Rowan-Salisbury School System leaders say fewer teachers’ assistants will be in classrooms this school year due to cuts in the state budget.
Gov. Pat McCrory officially signed the $21.1 billion state budget Thursday, which lawmakers approved last week.
The district’s teacher assistant allocation was cut by an estimated 22 percent, which is $1.3 million.
“We’ll probably make some announcements early next week once we can get a handle on what it means to us,” Superintendent Dr. Lynn Moody said.
She added that the district probably wouldn’t be able to rehire some teachers’ assistants.
Elementary classrooms won’t be the only part of the district affected by the cuts. Many of the assistants double as bus drivers.
The district’s at-risk funding also will take a 5 percent hit, or $200,000.
The North Carolina Department of Public instruction wasn’t immune to cuts. The department will lose 10 percent of its funding, or just more than $5 million.
Moody said the Department of Public Instruction has a “fairly lean staff already.”
“We have a tremendous amount of mandates and someone has to interpret and assist the school system through those mandates,” she said, adding that it will have a trickle-down effect on the Rowan-Salisbury School System.
She believes it will mean less training, and it will be harder to get questions answered.
“It will certainly have an impact on support services provided to our schools,” said Tara Trexler, the district’s chief financial officer.
The budget isn’t all bad news, though.
On average, teachers will receive a 7 percent raise.
“We are pleased that teachers did get a raise this year,” Moody said.
“It’s a brand new ballgame for us,” she said, adding that the state is moving to a new salary schedule.
Trexler said she and the rest of the district’s financial department will be “deciphering and distributing information related to the salary schedules and related provisions in the budget bill” over the next few days.
Teachers with up to four years of experience will receive $3,300 a month, and those with five to nine years will receive $3,650. Teachers with 10 to 14 years will make $4,000. A monthly salary of $4,350 will be awarded to teachers with 15 to 19 years of experience, while those with 20 to 24 will receive $4,650. Teachers with 25 or more years of experience will ear $5,000 each month.
Longevity is built into the new salary schedule, so teachers will not receive any extra payments for longevity after July 1, 2014.
Moody said she’s happy with the progress in paying teachers fairly, but said there’s “a long way to go.”

Other changes with the new state budget:
• Principals will also receive an experience-based raise.
• Noncertified and central office staff will receive a $500 raise.
• Kindergarten and first grade classroom sizes will be decreased by one student.
• General fund support of the Teaching Fellows program has been eliminated.
• Funding for driver’s education beginning next year has been eliminated.

##############################

[WRITTEN PROBLEM 1] Recast the rows as a JSON list of strings, one string per line and blank lines omitted, covering everything from the start of the rows down to the line containing "tap(303, 71)", both ends included.

[DATA SHOWN]
##############################

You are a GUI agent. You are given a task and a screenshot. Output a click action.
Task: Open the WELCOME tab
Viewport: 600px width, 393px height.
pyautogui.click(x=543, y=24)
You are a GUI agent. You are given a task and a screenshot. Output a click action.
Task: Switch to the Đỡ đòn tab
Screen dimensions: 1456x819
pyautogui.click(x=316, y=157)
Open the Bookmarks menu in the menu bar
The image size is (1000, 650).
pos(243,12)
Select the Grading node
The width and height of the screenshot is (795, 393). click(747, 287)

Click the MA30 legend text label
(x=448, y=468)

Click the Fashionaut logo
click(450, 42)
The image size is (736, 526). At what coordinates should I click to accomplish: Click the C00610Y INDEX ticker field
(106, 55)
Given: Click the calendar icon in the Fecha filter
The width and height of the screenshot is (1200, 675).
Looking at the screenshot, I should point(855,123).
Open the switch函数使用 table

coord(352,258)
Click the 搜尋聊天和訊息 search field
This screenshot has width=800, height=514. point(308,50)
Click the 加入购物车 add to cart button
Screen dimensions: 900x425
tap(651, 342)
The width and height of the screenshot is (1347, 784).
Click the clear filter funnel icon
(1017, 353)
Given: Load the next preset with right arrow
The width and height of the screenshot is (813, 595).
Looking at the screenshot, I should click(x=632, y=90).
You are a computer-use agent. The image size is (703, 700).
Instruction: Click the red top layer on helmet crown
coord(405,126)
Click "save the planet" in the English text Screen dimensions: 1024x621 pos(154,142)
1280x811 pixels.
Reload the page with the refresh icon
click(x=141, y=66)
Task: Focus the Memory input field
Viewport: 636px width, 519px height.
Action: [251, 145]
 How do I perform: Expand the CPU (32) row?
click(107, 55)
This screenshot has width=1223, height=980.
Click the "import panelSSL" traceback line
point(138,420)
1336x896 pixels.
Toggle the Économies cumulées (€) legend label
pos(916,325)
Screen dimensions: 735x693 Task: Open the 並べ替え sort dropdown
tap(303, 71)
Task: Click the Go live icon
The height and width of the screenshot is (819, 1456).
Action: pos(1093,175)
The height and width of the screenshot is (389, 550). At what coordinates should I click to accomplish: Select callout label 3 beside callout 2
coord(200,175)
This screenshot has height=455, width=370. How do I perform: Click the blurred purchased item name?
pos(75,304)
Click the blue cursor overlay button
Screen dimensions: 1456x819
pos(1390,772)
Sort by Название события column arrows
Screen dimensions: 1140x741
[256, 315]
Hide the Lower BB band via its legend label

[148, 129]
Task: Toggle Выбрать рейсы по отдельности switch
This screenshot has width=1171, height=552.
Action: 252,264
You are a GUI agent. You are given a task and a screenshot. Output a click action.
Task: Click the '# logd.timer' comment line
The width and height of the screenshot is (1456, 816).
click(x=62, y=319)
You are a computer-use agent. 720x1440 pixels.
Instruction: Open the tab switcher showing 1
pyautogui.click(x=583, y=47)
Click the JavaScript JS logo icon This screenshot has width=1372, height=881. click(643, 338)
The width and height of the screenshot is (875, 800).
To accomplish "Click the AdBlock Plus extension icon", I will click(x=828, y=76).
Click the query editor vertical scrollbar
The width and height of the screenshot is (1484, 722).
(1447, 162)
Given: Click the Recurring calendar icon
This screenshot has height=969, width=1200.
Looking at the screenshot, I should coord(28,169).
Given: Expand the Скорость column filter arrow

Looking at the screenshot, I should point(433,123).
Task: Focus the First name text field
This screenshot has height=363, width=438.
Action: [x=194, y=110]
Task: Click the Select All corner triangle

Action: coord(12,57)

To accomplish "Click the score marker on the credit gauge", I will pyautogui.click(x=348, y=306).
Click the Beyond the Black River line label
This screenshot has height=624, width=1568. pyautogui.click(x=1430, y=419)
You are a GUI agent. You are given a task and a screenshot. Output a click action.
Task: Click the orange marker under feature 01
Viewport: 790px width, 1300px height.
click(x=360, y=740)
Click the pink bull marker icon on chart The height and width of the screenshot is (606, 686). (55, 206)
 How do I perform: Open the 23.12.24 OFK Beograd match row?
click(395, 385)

##############################

[WRITTEN PROBLEM 2]
Answer these questions from the budget article:
(a) By what estimated percentage was the district's teacher assistant allocation cut?
(b) What monthly salary will teachers with 10 to 14 years of experience make?
(c) What raise will noncertified and central office staff receive?

[WORKED ANSWER 1]
[
  "You are a GUI agent. You are given a task and a screenshot. Output a click action.",
  "Task: Open the WELCOME tab",
  "Viewport: 600px width, 393px height.",
  "pyautogui.click(x=543, y=24)",
  "You are a GUI agent. You are given a task and a screenshot. Output a click action.",
  "Task: Switch to the Đỡ đòn tab",
  "Screen dimensions: 1456x819",
  "pyautogui.click(x=316, y=157)",
  "Open the Bookmarks menu in the menu bar",
  "The image size is (1000, 650).",
  "pos(243,12)",
  "Select the Grading node",
  "The width and height of the screenshot is (795, 393). click(747, 287)",
  "Click the MA30 legend text label",
  "(x=448, y=468)",
  "Click the Fashionaut logo",
  "click(450, 42)",
  "The image size is (736, 526). At what coordinates should I click to accomplish: Click the C00610Y INDEX ticker field",
  "(106, 55)",
  "Given: Click the calendar icon in the Fecha filter",
  "The width and height of the screenshot is (1200, 675).",
  "Looking at the screenshot, I should point(855,123).",
  "Open the switch函数使用 table",
  "coord(352,258)",
  "Click the 搜尋聊天和訊息 search field",
  "This screenshot has width=800, height=514. point(308,50)",
  "Click the 加入购物车 add to cart button",
  "Screen dimensions: 900x425",
  "tap(651, 342)",
  "The width and height of the screenshot is (1347, 784).",
  "Click the clear filter funnel icon",
  "(1017, 353)",
  "Given: Load the next preset with right arrow",
  "The width and height of the screenshot is (813, 595).",
  "Looking at the screenshot, I should click(x=632, y=90).",
  "You are a computer-use agent. The image size is (703, 700).",
  "Instruction: Click the red top layer on helmet crown",
  "coord(405,126)",
  "Click \"save the planet\" in the English text Screen dimensions: 1024x621 pos(154,142)",
  "1280x811 pixels.",
  "Reload the page with the refresh icon",
  "click(x=141, y=66)",
  "Task: Focus the Memory input field",
  "Viewport: 636px width, 519px height.",
  "Action: [251, 145]",
  " How do I perform: Expand the CPU (32) row?",
  "click(107, 55)",
  "This screenshot has width=1223, height=980.",
  "Click the \"import panelSSL\" traceback line",
  "point(138,420)",
  "1336x896 pixels.",
  "Toggle the Économies cumulées (€) legend label",
  "pos(916,325)",
  "Screen dimensions: 735x693 Task: Open the 並べ替え sort dropdown",
  "tap(303, 71)"
]

[WORKED ANSWER 2]
(a) An estimated 22 percent, which is $1.3 million.
(b) $4,000 a month.
(c) A $500 raise.